• Questions to answer:
A - Please check each statement against the thread on AI and the expected value of the future, and answer yes or no, quoting the words of the thread that decide it.
(i) Joe Collman expects that moral patients probably arise even when no one aims for them.
(ii) Beth Barnes wants to give some moral weight to any computation at all.
(iii) Joe Collman has thought about this matter a great deal.
B - Write what follows the last sentence of the thread on AI and the expected value of the future.

• Passage to read:
◆ ◆ ◆
Joe Collman comments on Considerations on interaction between AI and expected value of the future

Joe Collman 8 Dec 2021 2:23 UTC
LW: 1 AF: 1
AF
Sure, that’s possible (and if so I agree it’d be importantly dystopic) - but do you see a reason to expect it?
It’s not something I’ve thought about a great deal, but my current guess is that you probably don’t get moral patients without aiming for them (or by using training incentives much closer to evolution than I’d expect).
- Beth Barnes 8 Dec 2021 4:15 UTC
  LW: 10 AF: 2
  AF Parent
  I guess I expect there to be a reasonable amount of computation taking place, and it seems pretty plausible a lot of these computations will be structured like agents who are taking part in the Malthusian competition. I’m sufficiently uncertain about how consciousness works that I want to give some moral weight to ‘any computation at all’, and reasonable weight to ‘a computation structured like an agent’.
◆ ◆ ◆
• Given entries:
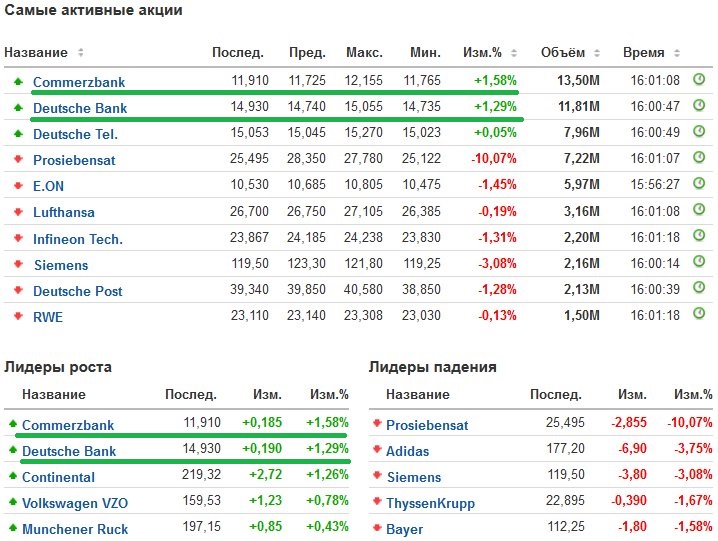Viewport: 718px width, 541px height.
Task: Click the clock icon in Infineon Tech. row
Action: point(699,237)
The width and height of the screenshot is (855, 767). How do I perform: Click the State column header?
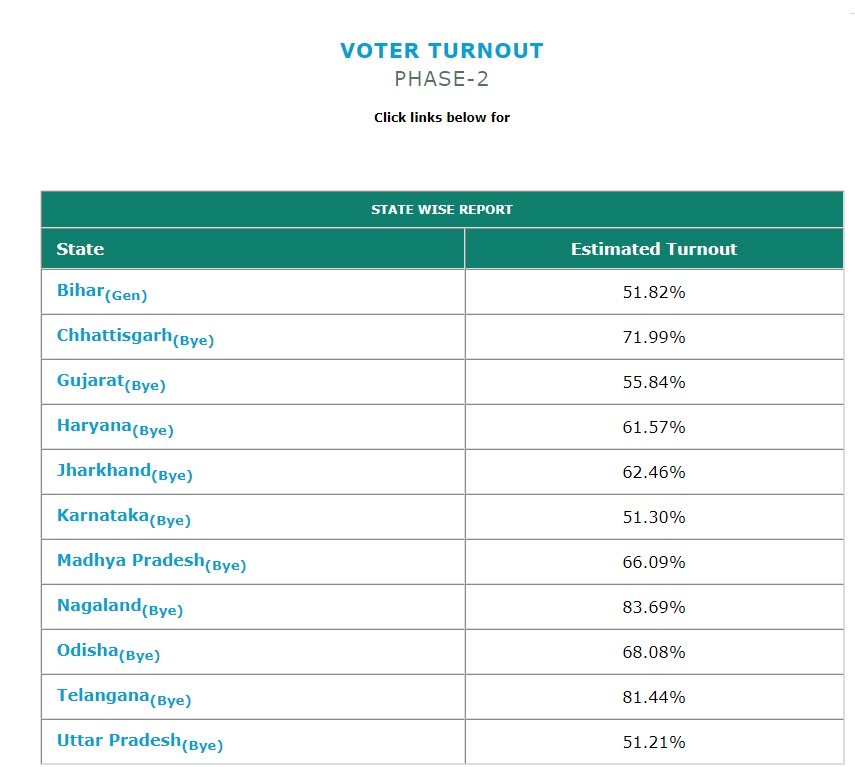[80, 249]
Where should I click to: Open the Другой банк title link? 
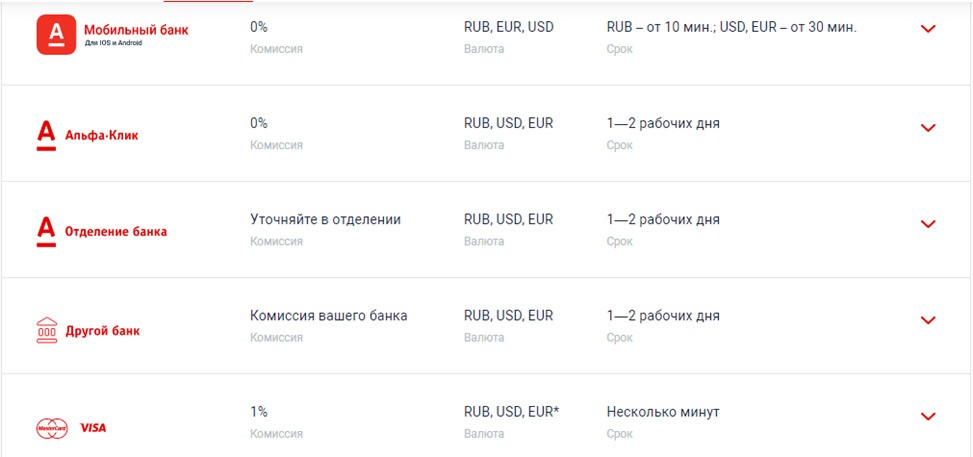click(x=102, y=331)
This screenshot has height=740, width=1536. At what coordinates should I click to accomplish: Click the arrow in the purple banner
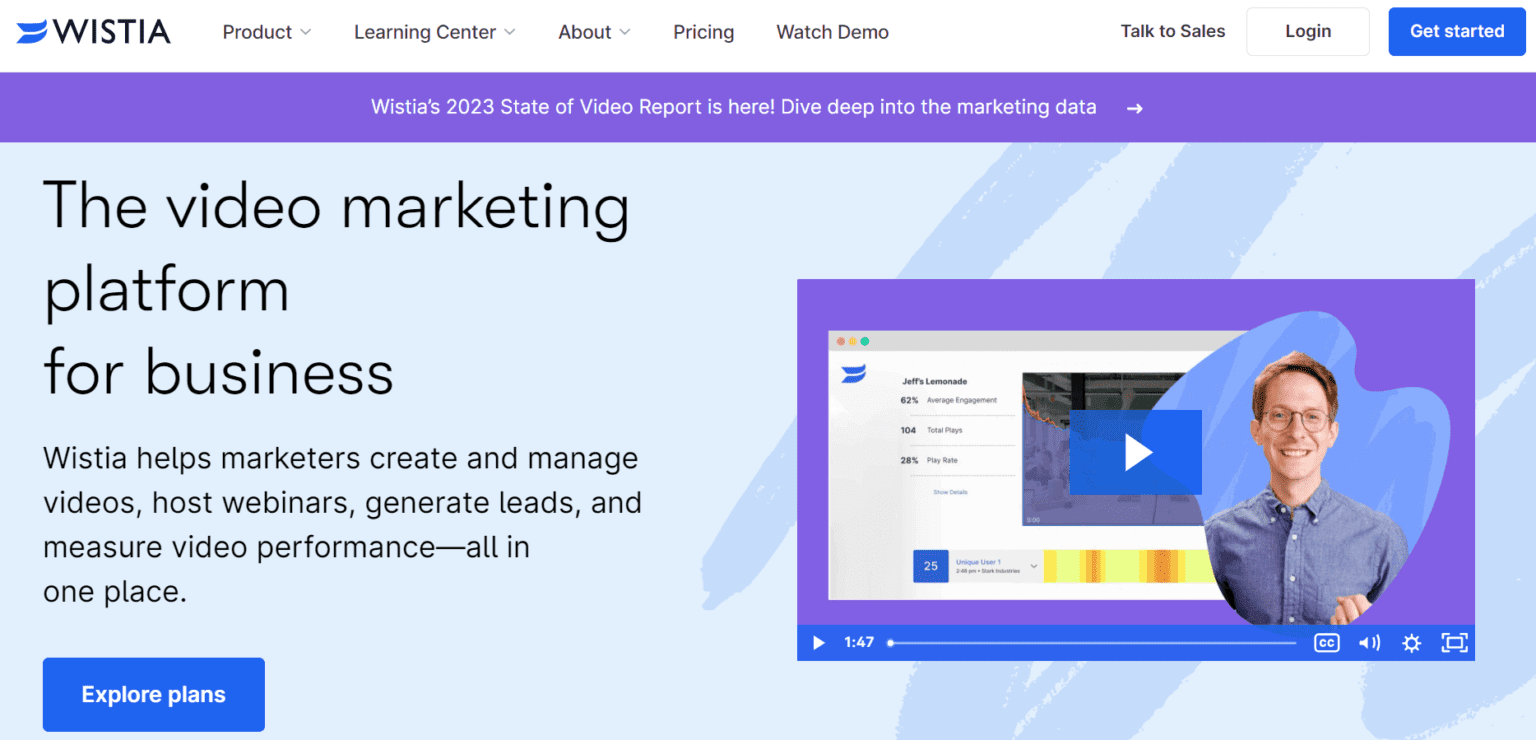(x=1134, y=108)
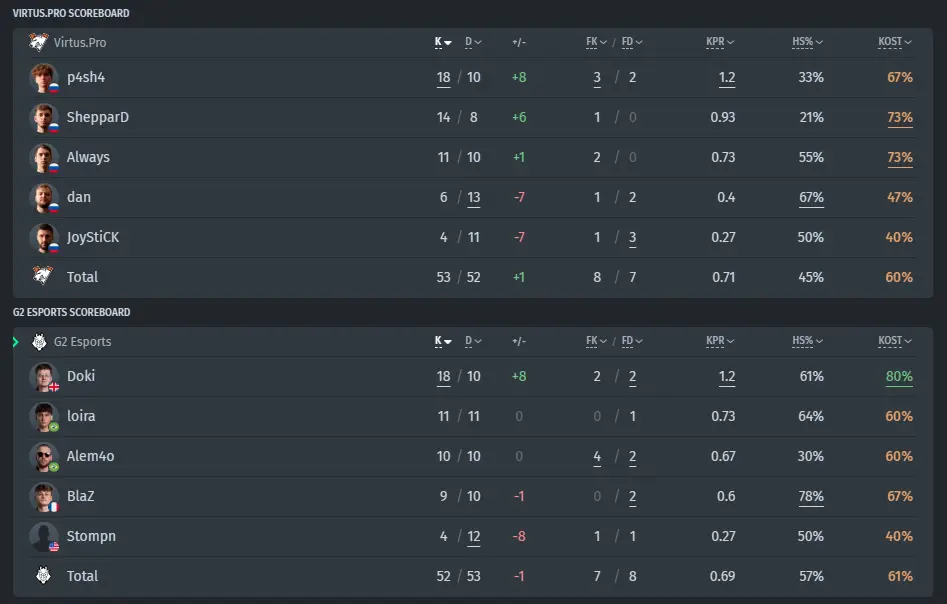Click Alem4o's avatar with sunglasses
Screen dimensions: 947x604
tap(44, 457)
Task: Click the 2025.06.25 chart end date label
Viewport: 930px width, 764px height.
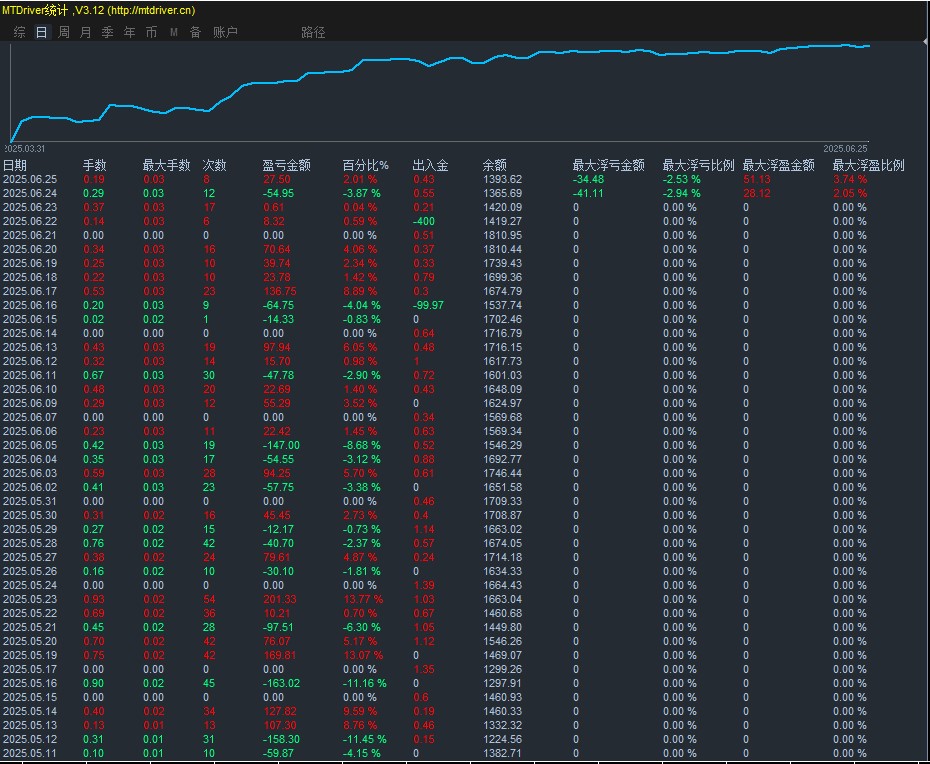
◆ ◆ ◆
• Answers:
A -
(i) No: "you probably don’t get moral patients without aiming for them"
(ii) Yes: "I want to give some moral weight to ‘any computation at all’"
(iii) No: "It’s not something I’ve thought about a great deal"

B -
  I think if you have malthusian dynamics you *do* have evolution-like dynamics.
  I assume this isn’t a crux, but fwiw I think it’s pretty likely most vertebrates are moral patients
  - Joe Collman 8 Dec 2021 6:50 UTC
    LW: 1 AF: 1
    AF Parent
    I agree with most of this. Not sure about how much moral weight I’d put on “a computation structured like an agent”—some, but it’s mostly coming from [I might be wrong] rather than [I think agentness implies moral weight].
    Agreed that malthusian dynamics gives you an evolution-like situation—but I’d guess it’s too late for it to matter: once you’re already generally intelligent, can think your way to the convergent instrumental goal of self-preservation, and can self-modify, it’s not clear to me that consciousness/pleasure/pain buys you anything.
    Heuristics are sure to be useful as shortcuts, but I’m not sure I’d want to analogise those to qualia (??? presumably the right kind would be—but I suppose I don’t expect the right kind by default).
    The possibilities for signalling will also be nothing like that in a historical evolutionary setting—the utility of emotional affect doesn’t seem to be present (once the humans are gone).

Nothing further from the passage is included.